**** MATERIAL SHOWN ****

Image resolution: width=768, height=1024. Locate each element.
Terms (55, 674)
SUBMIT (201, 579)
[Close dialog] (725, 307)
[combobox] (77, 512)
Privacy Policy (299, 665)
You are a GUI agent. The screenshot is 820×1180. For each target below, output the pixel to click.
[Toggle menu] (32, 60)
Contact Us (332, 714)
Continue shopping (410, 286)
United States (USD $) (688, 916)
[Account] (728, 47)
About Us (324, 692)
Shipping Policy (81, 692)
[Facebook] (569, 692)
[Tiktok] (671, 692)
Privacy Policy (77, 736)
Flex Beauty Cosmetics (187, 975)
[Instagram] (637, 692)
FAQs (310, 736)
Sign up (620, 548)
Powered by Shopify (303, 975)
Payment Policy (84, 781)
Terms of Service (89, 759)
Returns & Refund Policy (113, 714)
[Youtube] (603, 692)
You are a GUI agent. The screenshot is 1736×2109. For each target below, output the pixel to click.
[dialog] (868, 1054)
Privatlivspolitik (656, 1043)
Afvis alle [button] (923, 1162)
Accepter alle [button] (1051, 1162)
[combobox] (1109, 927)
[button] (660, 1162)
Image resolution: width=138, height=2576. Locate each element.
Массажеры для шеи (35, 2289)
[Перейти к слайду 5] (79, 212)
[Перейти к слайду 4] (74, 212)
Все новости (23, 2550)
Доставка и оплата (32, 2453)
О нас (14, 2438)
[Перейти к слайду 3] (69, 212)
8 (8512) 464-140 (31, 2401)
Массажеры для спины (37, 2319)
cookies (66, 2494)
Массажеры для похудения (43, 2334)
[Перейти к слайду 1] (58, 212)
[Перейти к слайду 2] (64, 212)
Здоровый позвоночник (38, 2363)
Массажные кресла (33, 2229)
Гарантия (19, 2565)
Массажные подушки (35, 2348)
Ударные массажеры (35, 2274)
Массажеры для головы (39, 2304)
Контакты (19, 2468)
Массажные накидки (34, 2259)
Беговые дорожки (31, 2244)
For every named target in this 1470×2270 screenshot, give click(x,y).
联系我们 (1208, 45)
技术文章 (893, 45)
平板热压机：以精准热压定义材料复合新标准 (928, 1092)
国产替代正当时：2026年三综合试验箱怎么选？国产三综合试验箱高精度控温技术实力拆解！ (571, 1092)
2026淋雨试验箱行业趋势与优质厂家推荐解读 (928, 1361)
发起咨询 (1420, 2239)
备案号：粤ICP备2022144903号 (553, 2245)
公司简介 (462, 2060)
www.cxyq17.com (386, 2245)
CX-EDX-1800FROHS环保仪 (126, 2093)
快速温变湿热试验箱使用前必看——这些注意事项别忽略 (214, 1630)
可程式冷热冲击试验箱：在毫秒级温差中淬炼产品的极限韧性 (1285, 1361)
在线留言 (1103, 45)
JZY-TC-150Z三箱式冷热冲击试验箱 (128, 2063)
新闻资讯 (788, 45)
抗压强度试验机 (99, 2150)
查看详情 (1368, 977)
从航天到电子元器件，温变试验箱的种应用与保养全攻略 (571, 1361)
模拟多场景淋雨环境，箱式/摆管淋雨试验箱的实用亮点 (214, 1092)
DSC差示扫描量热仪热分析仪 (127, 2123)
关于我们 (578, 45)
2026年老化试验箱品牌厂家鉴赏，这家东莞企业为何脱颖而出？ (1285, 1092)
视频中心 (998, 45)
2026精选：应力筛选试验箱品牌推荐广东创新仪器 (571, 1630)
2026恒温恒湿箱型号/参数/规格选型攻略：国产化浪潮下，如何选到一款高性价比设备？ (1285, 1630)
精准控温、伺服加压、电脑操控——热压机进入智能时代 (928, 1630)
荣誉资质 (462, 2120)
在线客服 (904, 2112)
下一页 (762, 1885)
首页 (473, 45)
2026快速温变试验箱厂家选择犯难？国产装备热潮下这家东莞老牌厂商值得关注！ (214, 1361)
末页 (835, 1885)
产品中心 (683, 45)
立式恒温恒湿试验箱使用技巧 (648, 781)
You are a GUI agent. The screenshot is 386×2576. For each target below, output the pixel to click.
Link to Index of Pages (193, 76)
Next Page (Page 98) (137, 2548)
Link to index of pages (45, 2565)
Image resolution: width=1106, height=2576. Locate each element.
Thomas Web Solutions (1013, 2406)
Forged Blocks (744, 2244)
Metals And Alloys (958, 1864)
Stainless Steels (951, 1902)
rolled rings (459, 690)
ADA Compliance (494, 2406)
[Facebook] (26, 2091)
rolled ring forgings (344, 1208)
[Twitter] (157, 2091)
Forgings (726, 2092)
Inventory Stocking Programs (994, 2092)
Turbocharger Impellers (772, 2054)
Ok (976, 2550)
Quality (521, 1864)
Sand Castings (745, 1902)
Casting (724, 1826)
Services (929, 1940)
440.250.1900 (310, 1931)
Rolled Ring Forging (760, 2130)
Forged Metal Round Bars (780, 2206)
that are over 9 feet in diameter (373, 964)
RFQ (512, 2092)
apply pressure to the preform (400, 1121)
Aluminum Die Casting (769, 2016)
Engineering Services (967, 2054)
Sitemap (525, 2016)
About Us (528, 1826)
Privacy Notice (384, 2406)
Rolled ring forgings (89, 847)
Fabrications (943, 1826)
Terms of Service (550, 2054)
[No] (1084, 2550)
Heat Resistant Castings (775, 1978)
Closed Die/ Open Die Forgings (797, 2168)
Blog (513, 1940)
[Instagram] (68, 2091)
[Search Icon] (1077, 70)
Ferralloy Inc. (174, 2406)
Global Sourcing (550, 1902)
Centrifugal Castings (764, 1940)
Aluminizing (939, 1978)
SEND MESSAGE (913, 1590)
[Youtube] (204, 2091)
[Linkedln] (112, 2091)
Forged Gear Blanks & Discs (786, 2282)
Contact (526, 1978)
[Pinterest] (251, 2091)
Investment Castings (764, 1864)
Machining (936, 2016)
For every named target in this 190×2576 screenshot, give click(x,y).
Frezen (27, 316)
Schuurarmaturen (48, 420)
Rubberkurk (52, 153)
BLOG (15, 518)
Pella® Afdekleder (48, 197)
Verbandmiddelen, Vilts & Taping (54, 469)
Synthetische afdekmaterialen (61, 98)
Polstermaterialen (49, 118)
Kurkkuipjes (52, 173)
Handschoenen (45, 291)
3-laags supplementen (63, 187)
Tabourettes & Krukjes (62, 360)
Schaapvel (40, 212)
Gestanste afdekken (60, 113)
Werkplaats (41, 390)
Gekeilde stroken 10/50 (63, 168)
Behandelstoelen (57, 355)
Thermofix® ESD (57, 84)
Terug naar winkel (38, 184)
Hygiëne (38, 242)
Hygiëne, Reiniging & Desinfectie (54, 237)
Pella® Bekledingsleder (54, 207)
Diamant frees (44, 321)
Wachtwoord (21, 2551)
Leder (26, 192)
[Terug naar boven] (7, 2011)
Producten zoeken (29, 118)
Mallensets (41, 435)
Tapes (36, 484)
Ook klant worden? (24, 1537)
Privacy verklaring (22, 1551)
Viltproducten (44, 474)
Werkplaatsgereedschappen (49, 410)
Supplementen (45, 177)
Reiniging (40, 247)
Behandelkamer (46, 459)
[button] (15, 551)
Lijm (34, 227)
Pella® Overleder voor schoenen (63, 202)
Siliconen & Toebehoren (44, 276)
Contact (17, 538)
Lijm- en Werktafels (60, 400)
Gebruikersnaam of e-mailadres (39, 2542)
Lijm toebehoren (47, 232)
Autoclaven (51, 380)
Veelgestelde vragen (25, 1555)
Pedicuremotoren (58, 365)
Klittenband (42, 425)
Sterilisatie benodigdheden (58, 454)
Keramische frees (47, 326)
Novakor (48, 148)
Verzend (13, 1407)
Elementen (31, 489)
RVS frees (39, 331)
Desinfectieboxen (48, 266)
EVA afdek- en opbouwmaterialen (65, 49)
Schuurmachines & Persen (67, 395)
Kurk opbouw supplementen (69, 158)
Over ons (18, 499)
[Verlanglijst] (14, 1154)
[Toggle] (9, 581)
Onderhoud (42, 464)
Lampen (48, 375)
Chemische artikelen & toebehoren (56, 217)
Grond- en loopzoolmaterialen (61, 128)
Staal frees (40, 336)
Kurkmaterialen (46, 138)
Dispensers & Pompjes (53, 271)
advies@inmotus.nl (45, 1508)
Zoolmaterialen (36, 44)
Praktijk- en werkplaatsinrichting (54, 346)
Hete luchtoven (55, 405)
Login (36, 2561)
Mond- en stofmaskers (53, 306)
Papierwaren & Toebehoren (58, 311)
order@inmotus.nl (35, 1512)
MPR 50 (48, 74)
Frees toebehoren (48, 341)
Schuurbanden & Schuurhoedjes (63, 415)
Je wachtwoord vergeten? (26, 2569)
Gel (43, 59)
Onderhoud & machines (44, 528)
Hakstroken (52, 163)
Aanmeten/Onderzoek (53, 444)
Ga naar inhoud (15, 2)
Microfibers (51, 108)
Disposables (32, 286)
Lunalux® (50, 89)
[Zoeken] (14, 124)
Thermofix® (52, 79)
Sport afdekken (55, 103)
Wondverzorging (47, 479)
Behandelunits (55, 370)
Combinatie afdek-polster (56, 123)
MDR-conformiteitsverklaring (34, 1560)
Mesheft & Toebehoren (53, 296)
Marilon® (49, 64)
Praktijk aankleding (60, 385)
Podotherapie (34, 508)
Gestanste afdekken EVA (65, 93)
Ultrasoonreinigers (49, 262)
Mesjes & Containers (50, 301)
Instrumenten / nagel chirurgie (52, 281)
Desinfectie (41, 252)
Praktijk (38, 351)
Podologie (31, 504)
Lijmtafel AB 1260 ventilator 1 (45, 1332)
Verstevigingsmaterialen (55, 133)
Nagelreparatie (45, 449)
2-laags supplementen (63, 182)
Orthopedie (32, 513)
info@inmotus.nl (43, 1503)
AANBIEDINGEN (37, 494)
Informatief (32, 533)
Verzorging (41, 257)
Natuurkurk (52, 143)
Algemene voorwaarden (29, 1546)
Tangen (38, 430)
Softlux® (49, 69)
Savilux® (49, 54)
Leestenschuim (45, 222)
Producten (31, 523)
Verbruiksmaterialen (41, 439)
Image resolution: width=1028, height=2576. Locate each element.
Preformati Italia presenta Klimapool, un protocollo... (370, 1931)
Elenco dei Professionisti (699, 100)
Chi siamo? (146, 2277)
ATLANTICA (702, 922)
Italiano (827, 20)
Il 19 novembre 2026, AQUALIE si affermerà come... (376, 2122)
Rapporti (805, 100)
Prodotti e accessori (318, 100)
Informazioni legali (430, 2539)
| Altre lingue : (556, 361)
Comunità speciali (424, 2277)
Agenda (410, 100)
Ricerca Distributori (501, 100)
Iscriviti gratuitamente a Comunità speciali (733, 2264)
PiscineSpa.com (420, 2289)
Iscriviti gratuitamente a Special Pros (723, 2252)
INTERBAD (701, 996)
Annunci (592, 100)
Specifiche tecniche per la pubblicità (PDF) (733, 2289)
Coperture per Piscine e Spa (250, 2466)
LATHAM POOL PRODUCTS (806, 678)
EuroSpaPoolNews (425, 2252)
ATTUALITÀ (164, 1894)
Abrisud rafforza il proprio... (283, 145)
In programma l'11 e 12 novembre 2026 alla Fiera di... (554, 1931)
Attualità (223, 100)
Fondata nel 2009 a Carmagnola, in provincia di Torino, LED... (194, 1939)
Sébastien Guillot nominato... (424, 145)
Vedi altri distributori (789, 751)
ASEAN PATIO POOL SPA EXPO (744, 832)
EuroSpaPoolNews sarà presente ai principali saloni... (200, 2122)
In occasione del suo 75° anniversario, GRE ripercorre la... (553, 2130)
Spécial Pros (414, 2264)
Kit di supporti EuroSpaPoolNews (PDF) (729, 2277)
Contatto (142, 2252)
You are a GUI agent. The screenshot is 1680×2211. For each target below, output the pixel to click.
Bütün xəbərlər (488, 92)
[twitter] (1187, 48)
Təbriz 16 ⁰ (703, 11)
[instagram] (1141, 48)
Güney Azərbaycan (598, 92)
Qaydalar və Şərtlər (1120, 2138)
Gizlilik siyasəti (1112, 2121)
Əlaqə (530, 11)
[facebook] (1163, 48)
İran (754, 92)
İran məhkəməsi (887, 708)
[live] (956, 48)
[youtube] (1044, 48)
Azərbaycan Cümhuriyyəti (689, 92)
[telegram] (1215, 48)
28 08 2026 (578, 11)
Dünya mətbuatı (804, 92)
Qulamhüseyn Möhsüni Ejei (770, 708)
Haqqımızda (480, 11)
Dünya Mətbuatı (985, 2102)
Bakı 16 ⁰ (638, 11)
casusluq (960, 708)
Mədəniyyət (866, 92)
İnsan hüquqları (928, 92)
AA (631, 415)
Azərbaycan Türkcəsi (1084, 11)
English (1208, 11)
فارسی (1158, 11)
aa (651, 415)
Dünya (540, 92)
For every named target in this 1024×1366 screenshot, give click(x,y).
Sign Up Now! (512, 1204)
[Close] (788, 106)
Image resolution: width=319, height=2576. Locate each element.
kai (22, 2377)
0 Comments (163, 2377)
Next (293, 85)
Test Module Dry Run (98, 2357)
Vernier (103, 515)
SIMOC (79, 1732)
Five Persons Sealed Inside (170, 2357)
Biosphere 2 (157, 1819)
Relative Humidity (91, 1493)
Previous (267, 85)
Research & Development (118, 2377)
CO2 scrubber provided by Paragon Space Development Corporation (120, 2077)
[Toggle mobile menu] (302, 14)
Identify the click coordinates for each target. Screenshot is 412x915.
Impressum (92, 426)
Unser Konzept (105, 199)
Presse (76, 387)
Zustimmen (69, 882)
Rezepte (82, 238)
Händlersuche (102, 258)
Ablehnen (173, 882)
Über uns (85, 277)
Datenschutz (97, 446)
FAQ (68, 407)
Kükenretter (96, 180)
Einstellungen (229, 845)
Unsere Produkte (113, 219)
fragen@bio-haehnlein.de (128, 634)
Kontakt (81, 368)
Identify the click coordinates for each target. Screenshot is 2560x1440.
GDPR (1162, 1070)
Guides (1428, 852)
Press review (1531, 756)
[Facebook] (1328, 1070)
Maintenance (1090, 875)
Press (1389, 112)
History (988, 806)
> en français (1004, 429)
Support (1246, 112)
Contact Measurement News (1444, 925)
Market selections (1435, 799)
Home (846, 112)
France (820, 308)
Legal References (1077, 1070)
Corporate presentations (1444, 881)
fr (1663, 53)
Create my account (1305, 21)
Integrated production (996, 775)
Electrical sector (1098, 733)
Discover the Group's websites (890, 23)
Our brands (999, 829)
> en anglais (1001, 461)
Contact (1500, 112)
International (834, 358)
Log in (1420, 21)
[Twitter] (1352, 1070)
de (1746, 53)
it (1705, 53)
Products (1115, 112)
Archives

****

**WHAT YOU HAVE TO DO:** All lines in the records with the string "every" should be copied out.

**YOUR RESPONSE:**
For every named target in this 1470×2270 screenshot, give click(x,y).
For every named target in this 190×2576 screenshot, give click(x,y).
For every named target in this 1024×1366 screenshot, give click(x,y).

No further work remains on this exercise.